Asian stocks experienced gains on Monday, driven by a rally in regional chip shares after China banned certain purchases from Micron Technology. However, Wall Street futures struggled as negotiations surrounding the U.S. debt ceiling approached a critical point after stalling the previous week.
European markets were anticipated to adopt a cautious stance, with pan-regional Euro Stoxx 50 futures pointing to a flat open. S&P 500 futures remained relatively unchanged, while Nasdaq futures saw a slight increase of 0.1%. President Joe Biden and House Republican Speaker Kevin McCarthy were scheduled to meet to discuss the debt ceiling, with less than two weeks remaining before the June 1 deadline, after which the federal government is expected to face difficulties in meeting its financial obligations.
Failure to raise the debt ceiling would result in a default, potentially causing turmoil in financial markets and a surge in interest rates.
The Nikkei 225 index of Japan rose 0.8%, the KOSPI in South Korea rose 0.7%, and the Hang Seng index in Hong Kong gained 1.3%. Sentiment was also boosted by President Biden’s optimistic remarks about the prospect of improved relations with China in the near future.
China’s decision to prohibit Micron from selling memory chips to key domestic industries due to security concerns benefited stocks of Micron’s rivals in China and elsewhere. Mainland firms sought alternative sources for memory products, boosting the prospects of these competing companies.
Meanwhile, concerns over the upcoming U.S. debt ceiling negotiations persisted. Chris Weston, head of research at Pepperstone, commented on the need for greater market volatility to facilitate a deal. Talks broke down on Friday, leading many to believe that an agreement may not be reached until the June deadline.
UBS chief economist Jonathan Pingle identified the Japanese yen and gold as the assets best positioned to benefit from a U.S. default. He suggested that only a month-long impasse following the X-date would cause a significant tightening of financing conditions, leading to a strong rally in the dollar.

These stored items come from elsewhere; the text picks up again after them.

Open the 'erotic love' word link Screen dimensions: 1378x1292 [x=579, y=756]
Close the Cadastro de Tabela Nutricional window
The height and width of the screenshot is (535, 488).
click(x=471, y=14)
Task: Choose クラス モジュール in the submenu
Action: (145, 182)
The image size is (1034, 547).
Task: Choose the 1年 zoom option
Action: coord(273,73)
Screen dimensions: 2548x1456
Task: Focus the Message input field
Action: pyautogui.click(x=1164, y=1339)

Debt ceiling concerns affected the short-end of the Treasury yield curve, with investors avoiding bills that mature when the Treasury’s funds are at risk of depletion. The yield on the 1-month Treasury bill rose by 15 basis points to 5.6677%. Two-year yields decreased by five basis points to 4.2387%, retreating from a recent two-month high, while the 10-year yield dipped four basis points to 3.6536%.
Data on U.S. personal consumption expenditures (PCE) will be released on Wednesday, while data on inflation will be released on Friday. Market dynamics are still impacted by concerns about the debt ceiling, particularly in the Treasury market.